[Math] Covariance of multinomial distribution

covarianceprobability distributionsrandom variablesstatistics

Let $X = (X_1,\ldots, X_k)$ be multinomially distributed based upon $n$ trials with parameters $p_1,\ldots,p_k$ such that the sum of the parameters is equal to $1$. I am trying to find, for $i \neq j$, $\operatorname{Var}(X_i + X_j)$. Knowing this will be sufficient to find the $\operatorname{Cov}(X_i,X_j)$.

Now $X_i \sim \text{Bin}(n, p_i)$. The natural thing to say would be that $X_i + X_j\sim \text{Bin}(n, p_i+p_j)$ (and this would, indeed, yield the right result), but I m not sure if this is indeed so.

Suggestions for how to go about this are greatly appreciated!

UPDATE: @grand_chat very nicely answered the question about the distribution of $X_i + X_j$. How would we go about computing the variance of $X_i – X_j$? As @grand_chat correctly points out, this cannot be binomial because it is not guaranteed to be positive.
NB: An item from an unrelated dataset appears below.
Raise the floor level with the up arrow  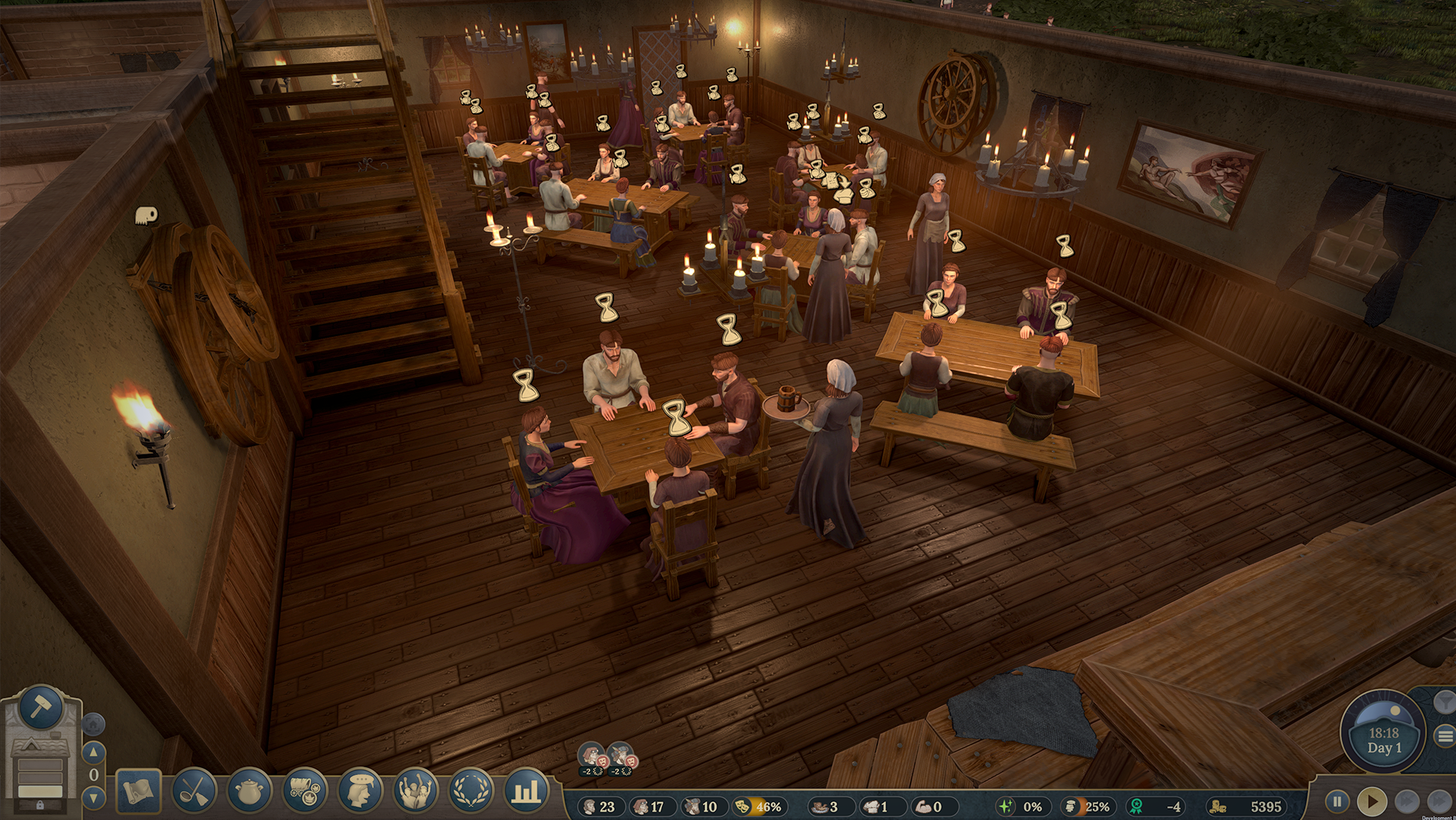(93, 751)
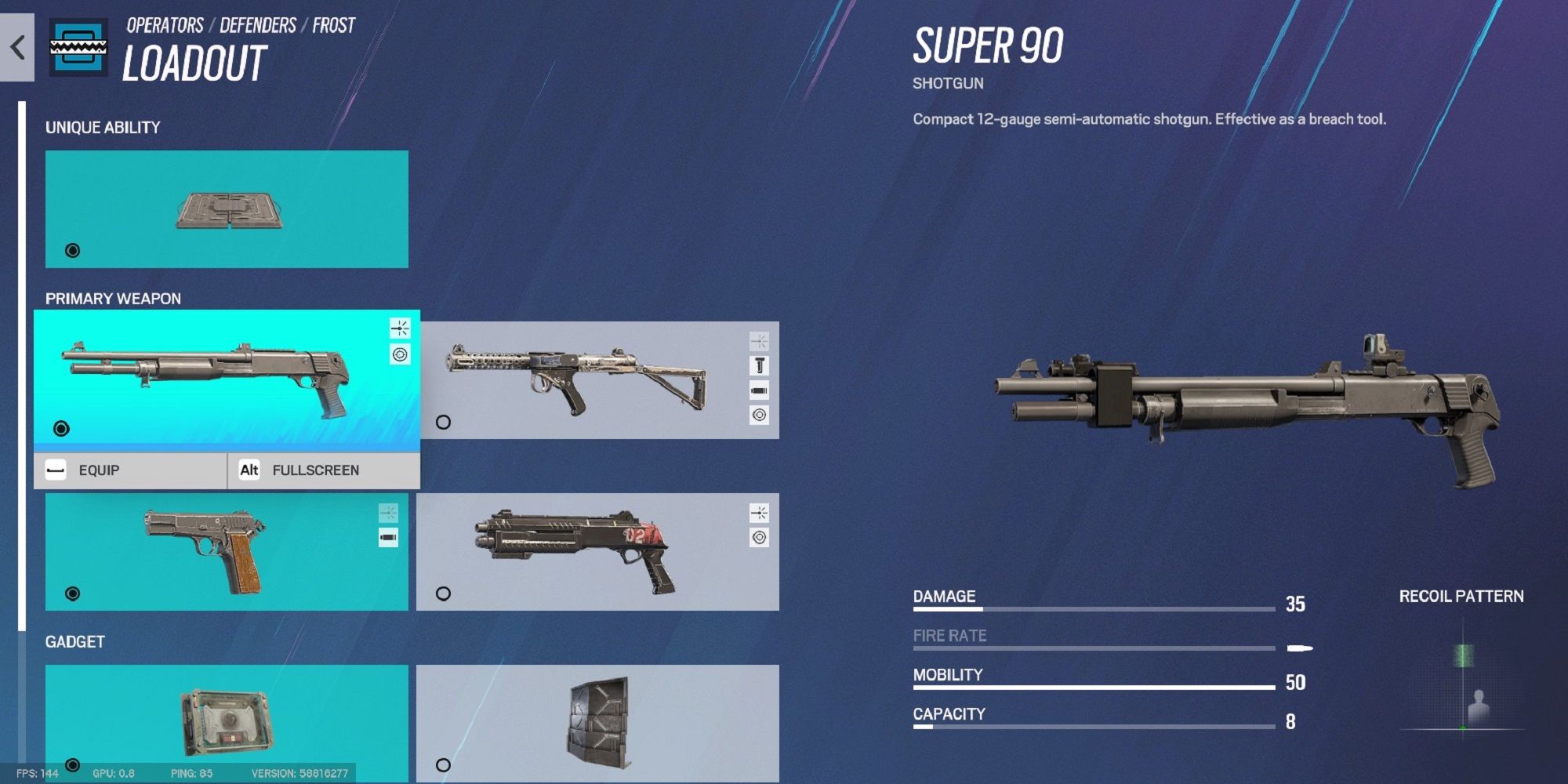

How, then, should one go about computing the variance of this random variable?

UPDATE 2: The answer in this link answers the question in my UPDATE.

Best Answer

$X_i+X_j$ is indeed a binomial variable because it counts the number of trials that land in either bin $i$ or bin $j$. The $n$ trials are independent, and the probability of "success" is $$P(\text{trial lands in $i$}) + P(\text{trial lands in $j$}) = p_i+p_j.$$